Stuffed with ground hazelnuts and topped with decadent mascarpone cream, this warm dessert is perfect for the cool evenings of late summer.


Scale

Ingredients

  • 3/4 cups toasted hazelnuts
  • 1/3 cup brown sugar
  • 1/8 teaspoon fine sea salt
  • 2 tablespoons hazelnut oil
  • 2 tablespoons unsalted butter
  • 4 large freestone peaches (ripe but firm)
  • 2 tablespoons Frangelico
  • 1/4 cup heavy cream
  • 1/4 cup mascarpone cheese
  • 1 tablespoon maple syrup
  • 1 tablespoon Frangelico

Instructions

  1. Prepare the pan and oven: Preheat the oven to 350°F. Butter an 8-inch square glass baking dish.
  2. Make the hazelnut filling: In a food processor fitted with a blade, grind the nuts, sugar, and salt until the nuts resemble couscous. Add the oil and butter and pulse until totally incorporated. The mixture will resemble coarse wet sand.
  3. Halve the peaches: Wipe the peaches with a damp cloth to remove any dirt.
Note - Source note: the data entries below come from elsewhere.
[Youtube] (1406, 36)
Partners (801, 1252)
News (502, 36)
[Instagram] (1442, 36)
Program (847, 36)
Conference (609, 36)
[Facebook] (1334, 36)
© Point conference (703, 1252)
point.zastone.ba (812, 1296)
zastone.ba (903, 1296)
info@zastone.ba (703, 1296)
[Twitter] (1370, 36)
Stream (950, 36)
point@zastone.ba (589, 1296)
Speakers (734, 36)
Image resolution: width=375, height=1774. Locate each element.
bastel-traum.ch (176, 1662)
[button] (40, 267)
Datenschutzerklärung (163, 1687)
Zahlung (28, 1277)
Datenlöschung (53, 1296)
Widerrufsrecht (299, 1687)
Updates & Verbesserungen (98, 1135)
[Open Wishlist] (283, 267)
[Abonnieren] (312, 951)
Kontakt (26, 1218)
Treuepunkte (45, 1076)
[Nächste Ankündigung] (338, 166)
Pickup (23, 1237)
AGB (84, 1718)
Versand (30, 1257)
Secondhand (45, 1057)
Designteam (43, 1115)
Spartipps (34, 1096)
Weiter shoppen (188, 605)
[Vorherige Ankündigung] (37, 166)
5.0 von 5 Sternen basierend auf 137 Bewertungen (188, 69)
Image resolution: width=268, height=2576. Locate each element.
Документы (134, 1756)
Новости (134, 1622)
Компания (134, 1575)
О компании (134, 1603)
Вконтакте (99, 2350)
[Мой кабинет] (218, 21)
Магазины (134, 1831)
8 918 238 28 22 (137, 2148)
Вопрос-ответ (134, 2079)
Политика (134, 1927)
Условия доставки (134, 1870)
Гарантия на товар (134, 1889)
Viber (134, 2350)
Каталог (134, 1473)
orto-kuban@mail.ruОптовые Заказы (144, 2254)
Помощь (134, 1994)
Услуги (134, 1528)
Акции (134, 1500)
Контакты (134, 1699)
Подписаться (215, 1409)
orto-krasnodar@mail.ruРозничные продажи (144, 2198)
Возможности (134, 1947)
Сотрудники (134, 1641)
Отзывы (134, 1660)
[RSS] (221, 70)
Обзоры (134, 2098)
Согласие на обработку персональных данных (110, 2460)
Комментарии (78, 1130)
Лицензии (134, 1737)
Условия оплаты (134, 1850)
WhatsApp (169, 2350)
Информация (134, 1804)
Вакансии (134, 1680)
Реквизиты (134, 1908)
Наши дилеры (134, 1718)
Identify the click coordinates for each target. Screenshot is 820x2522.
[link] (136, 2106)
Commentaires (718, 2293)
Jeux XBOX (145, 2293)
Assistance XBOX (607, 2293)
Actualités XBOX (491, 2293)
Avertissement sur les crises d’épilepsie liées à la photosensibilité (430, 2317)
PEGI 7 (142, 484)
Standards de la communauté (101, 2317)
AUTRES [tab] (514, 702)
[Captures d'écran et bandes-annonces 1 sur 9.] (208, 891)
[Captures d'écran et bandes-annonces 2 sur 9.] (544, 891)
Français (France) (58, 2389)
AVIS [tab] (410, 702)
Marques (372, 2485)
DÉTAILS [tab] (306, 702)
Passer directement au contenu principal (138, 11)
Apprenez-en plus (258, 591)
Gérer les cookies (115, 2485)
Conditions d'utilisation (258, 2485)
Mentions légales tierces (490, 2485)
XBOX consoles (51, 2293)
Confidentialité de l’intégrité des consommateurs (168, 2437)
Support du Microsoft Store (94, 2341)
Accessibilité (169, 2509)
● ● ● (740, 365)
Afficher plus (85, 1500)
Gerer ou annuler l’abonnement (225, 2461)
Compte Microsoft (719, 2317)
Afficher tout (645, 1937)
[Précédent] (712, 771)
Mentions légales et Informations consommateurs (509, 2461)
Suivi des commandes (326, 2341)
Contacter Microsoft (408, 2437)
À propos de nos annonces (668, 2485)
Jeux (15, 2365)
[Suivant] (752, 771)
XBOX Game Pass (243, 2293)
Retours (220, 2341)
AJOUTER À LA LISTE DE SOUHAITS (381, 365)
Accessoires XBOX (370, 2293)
Leave the skins on so they will hold together while baking. Slice the peaches in half along the indentation that runs from the stem to the bottom. Cut all the way through the fruit right down to the pit. Twist the two halves apart, remove the pit and enlarge the cavity with a melon baller.
  4. Fill and bake the peaches: Place the peach halves into the prepared dish. Spoon 1 tablespoon of nut mixture into the cavity. Drizzle the Frangelico evenly over the peaches, and bake 30 to 35 minutes or until the peaches are soft.
  5. Make the mascarpone cream: In a small bowl, whisk the cream, mascapone, maple syrup and Frangelico until smooth. Set aside while the peaches bake.
  6. Assemble and serve: Allow the peaches to cool slightly before serving with a generous dollop of mascaprone cream and a drizzle of the pan juices.

Notes

If you make this with apricots, you will need 12 to 16 medium apricots. There is no need to scoop out more fruit when the pit is removed. Fill each half with 1 teaspoon of the hazelnut mixture and cook for 18 to 20 minutes. Any leftover filling can be frozen for later use.

This recipe is adapted from Season Fruit Desserts:From Orchard, Farm and Market by Deborah Madison (Broadway Books, ©2010.)